**Extract**:
═══

A **Markov Decision Process** is an MRP with decisions (actions). It's the formal framework for reinforcement learning.

## Definition

An MDP is a tuple $(S, A, P, R, \gamma)$ where:
- $S$ is a finite set of states
- $A$ is a finite set of actions
- $P$ is the state transition probability matrix: $P_{ss'}^a = P[S_{t+1} = s' | S_t = s, A_t = a]$
- $R$ is a reward function: $R_s^a = E[R_{t+1} | S_t = s, A_t = a]$
- $\gamma$ is a discount factor, $\gamma \in [0, 1]$

**Key difference from MRP**: The agent can choose actions, and both transitions and rewards depend on the action taken.

In [None]:
# FrozenLake as an MDP
env = gym.make("FrozenLake-v1", is_slippery=True)
env.reset()

print("FrozenLake MDP Components")
print("=" * 50)
print(f"\nS (State Space): {env.observation_space}")

═══

**Information shown**:
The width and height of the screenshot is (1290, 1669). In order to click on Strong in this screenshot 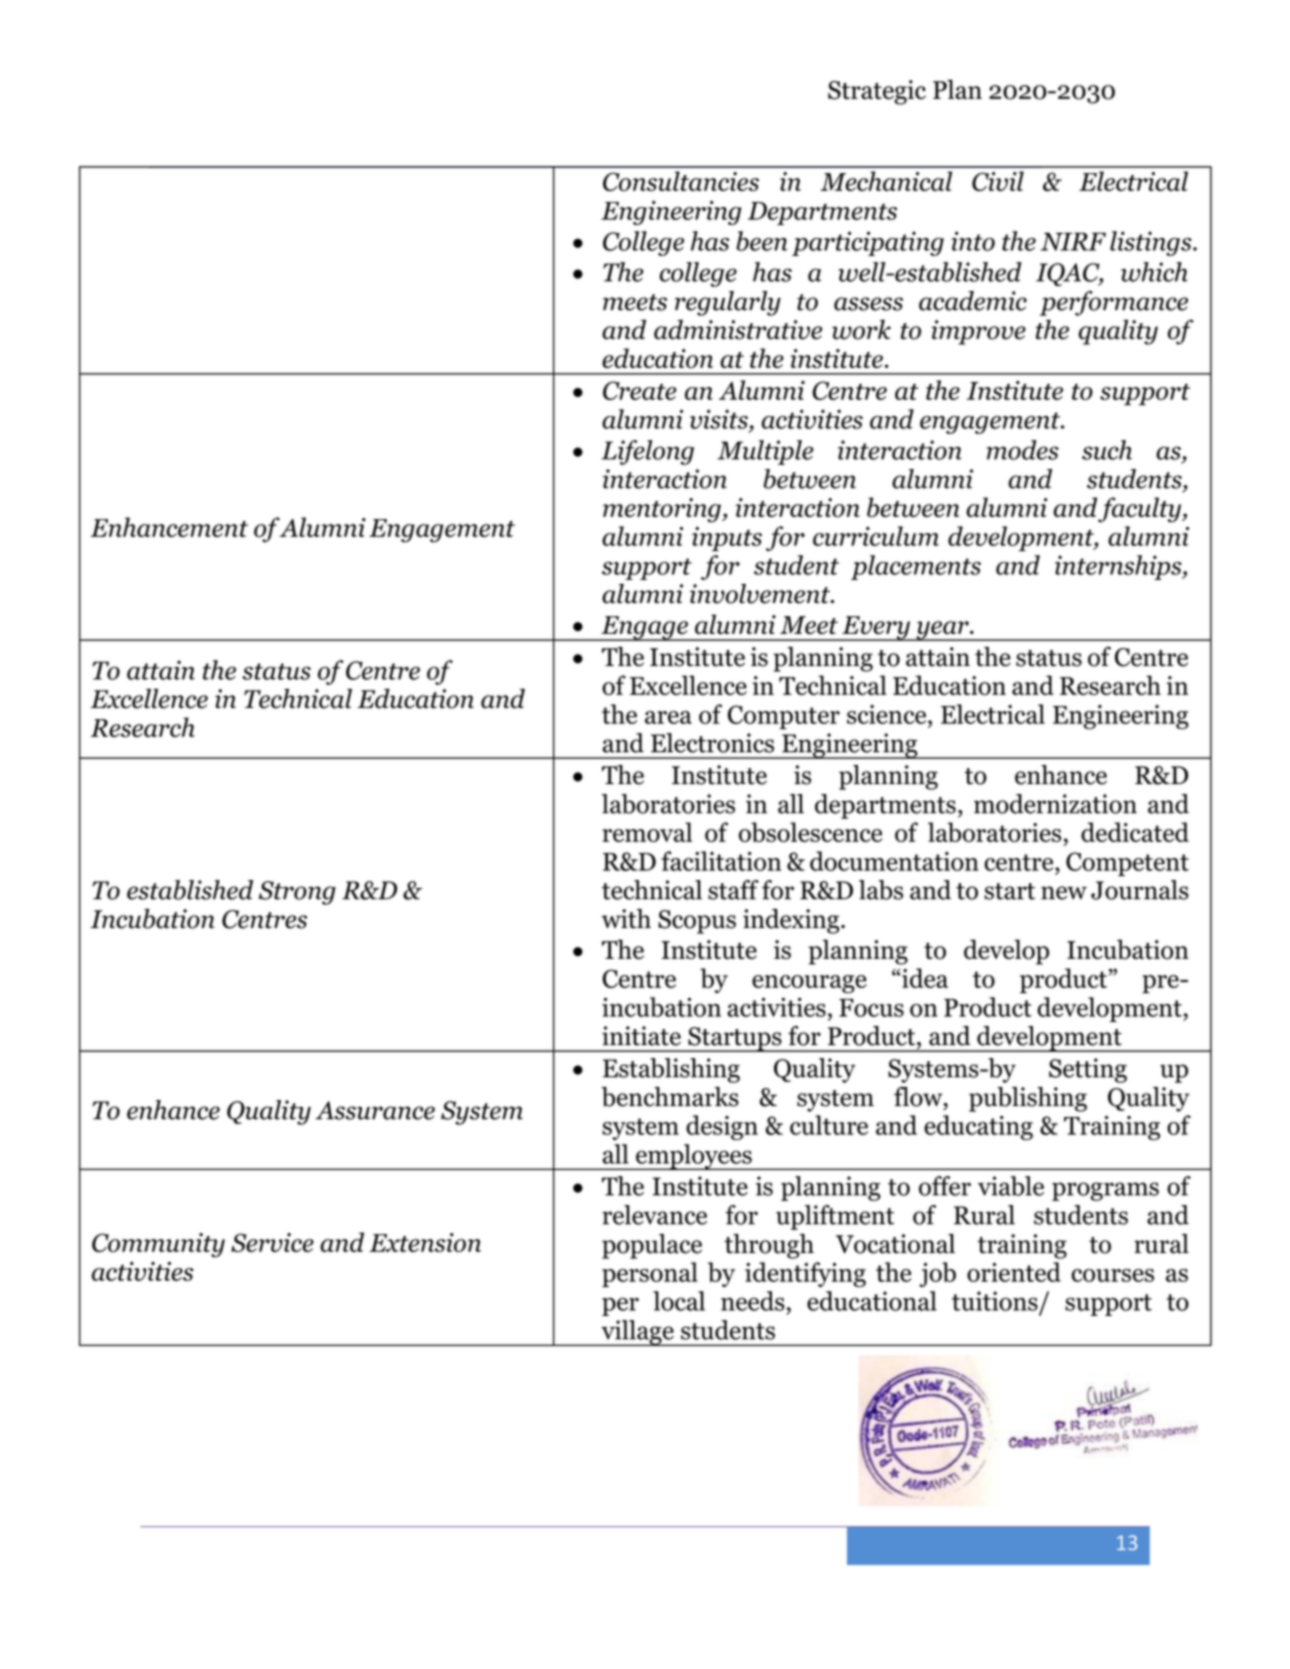, I will do `click(297, 893)`.
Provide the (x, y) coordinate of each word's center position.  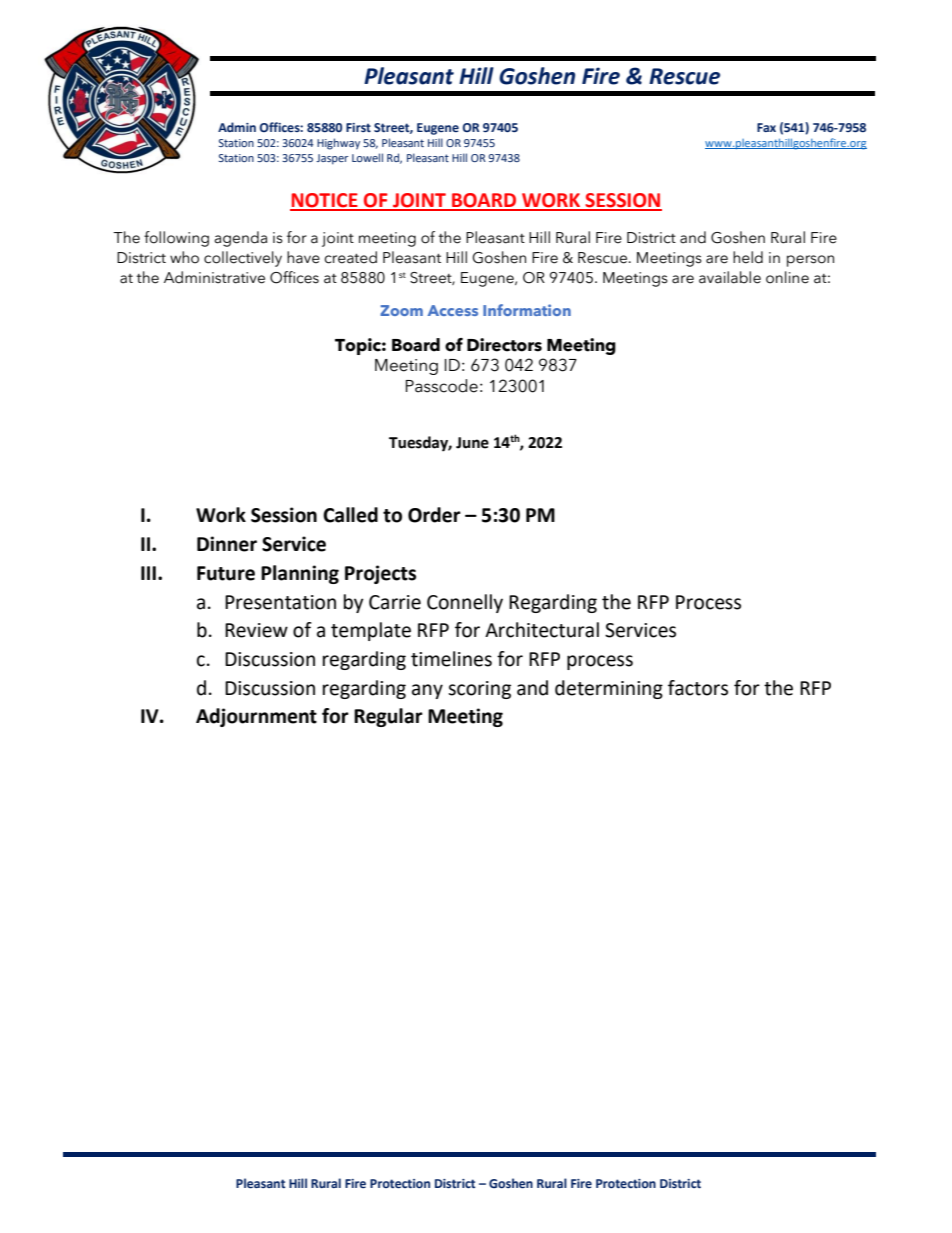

═══

**Task goal**:
Write out the part of the Markov Decision Process text above from "An MDP is a" up to and including "env.reset()", copying it word for word.

**Response to the exercise**:
An MDP is a tuple $(S, A, P, R, \gamma)$ where:
- $S$ is a finite set of states
- $A$ is a finite set of actions
- $P$ is the state transition probability matrix: $P_{ss'}^a = P[S_{t+1} = s' | S_t = s, A_t = a]$
- $R$ is a reward function: $R_s^a = E[R_{t+1} | S_t = s, A_t = a]$
- $\gamma$ is a discount factor, $\gamma \in [0, 1]$

**Key difference from MRP**: The agent can choose actions, and both transitions and rewards depend on the action taken.

In [None]:
# FrozenLake as an MDP
env = gym.make("FrozenLake-v1", is_slippery=True)
env.reset()